Who would deliberately poison impoverished school children?

That’s a question being asked by Indian officials and a leading development economist after nearly two dozen school kids in the northern state of Bihar were killed after eating a free school meal heavily laced with insecticide.

“I do feel, and I am not alone, that this was not an accident,” Jean Drèze, a visiting economics professor at Allahabad University and one of the most vocal proponents of the free school meals program, told Quartz in an interview. “Nothing can be ruled out in Bihar … if you wanted to discredit the government this would be an easy way to do it.”

Drèze is not alone—state government officials said earlier this week that the concentration of poison in the food seemed suspicious.

“It is a clear case of poison in the food,” Bihar education minister P.K. Sahi said in a televised interview. “We’re investigating as to whether the poisoning was accidental or deliberate,” he said.

“It’s a case of poison in food in a large quantity, going by the instant deaths,” another Bihar official, Amarjeet Sinha, told the Associated Press.

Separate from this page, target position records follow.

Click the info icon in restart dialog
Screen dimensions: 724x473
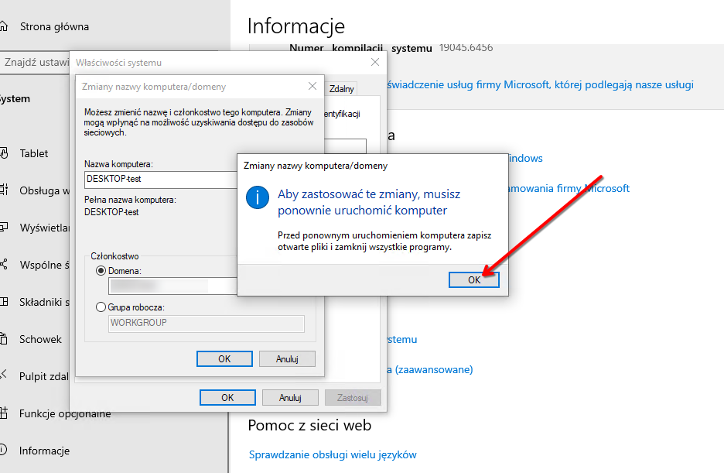coord(257,197)
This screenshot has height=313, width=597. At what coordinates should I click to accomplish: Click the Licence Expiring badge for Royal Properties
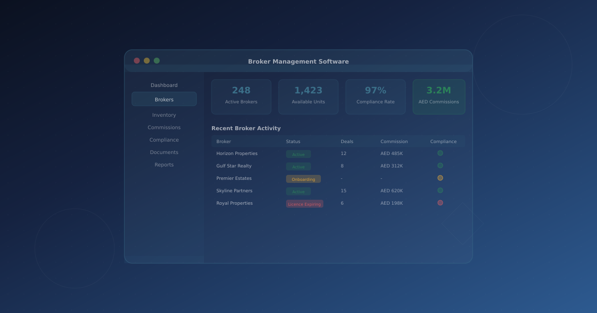point(304,203)
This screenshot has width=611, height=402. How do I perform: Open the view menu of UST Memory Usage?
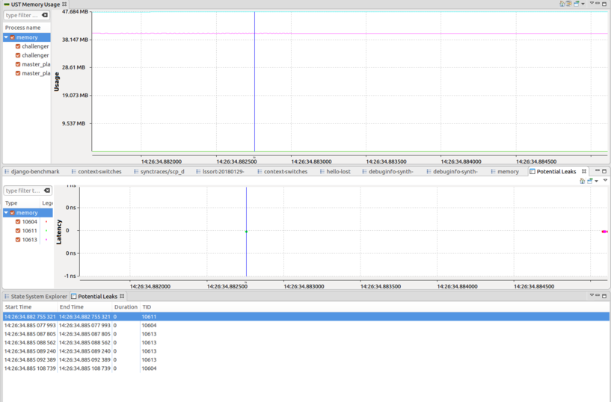591,4
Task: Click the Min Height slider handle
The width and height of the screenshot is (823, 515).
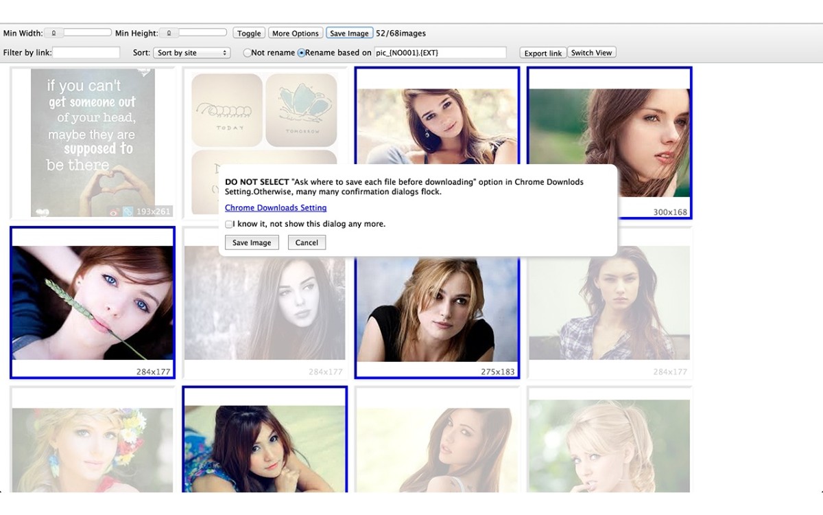Action: (169, 32)
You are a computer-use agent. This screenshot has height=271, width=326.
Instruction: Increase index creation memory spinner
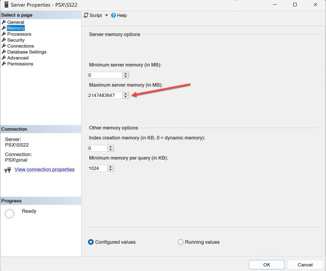pyautogui.click(x=111, y=147)
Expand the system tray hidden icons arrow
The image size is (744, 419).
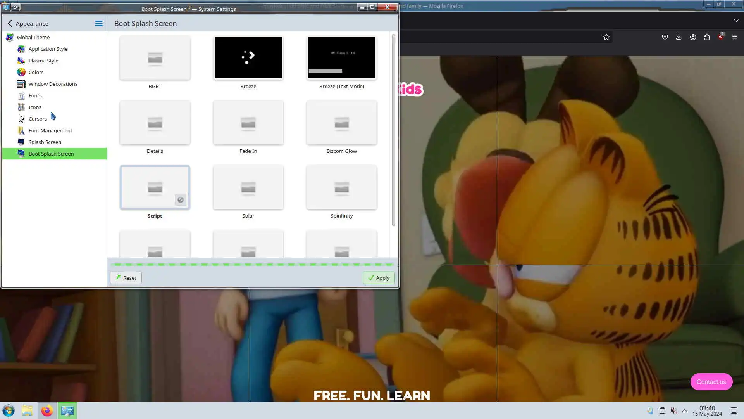point(685,410)
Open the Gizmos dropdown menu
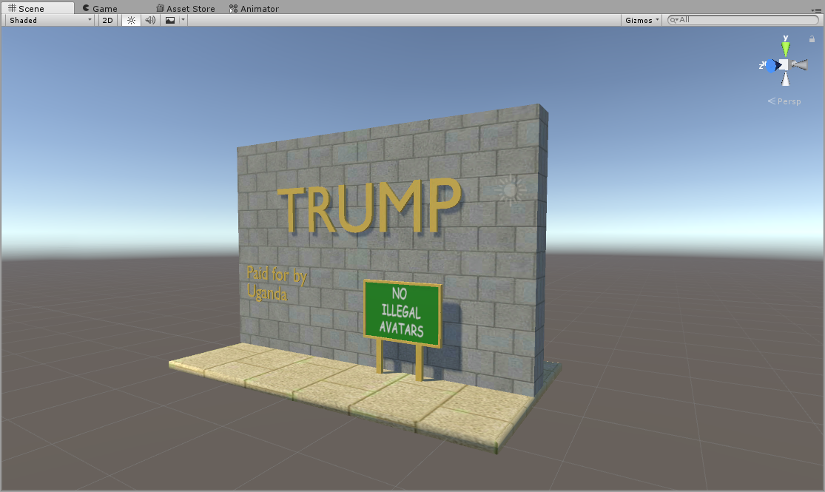Screen dimensions: 825x492 (x=642, y=20)
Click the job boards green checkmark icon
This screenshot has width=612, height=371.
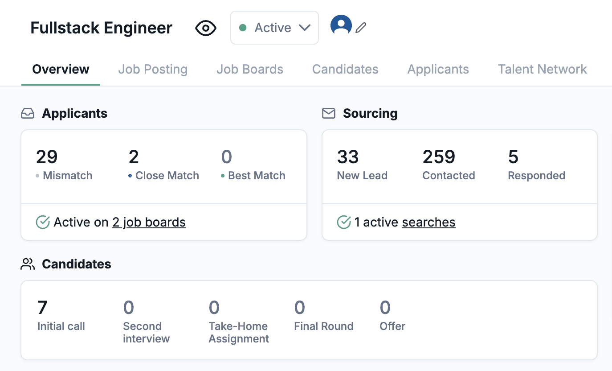click(x=43, y=222)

A forensic report is expected to be released today in India.

The school children’s death comes as India’s Parliament is considering a massive, controversial new food program targeted at some 800 million citizens. While politicians and analysts have concentrated mainly on the program’s distribution of grain to poor households, it also would substantially expand the number of free cooked meals the Indian government provides its citizens—similar to those that killed the children in Bihar this week.

Mr. Drèze said he neither he nor any officials in Bihar he had spoken to had any “specific evidence of sabotage” at this point, but added “it is difficult to believe this could have happened on its own.”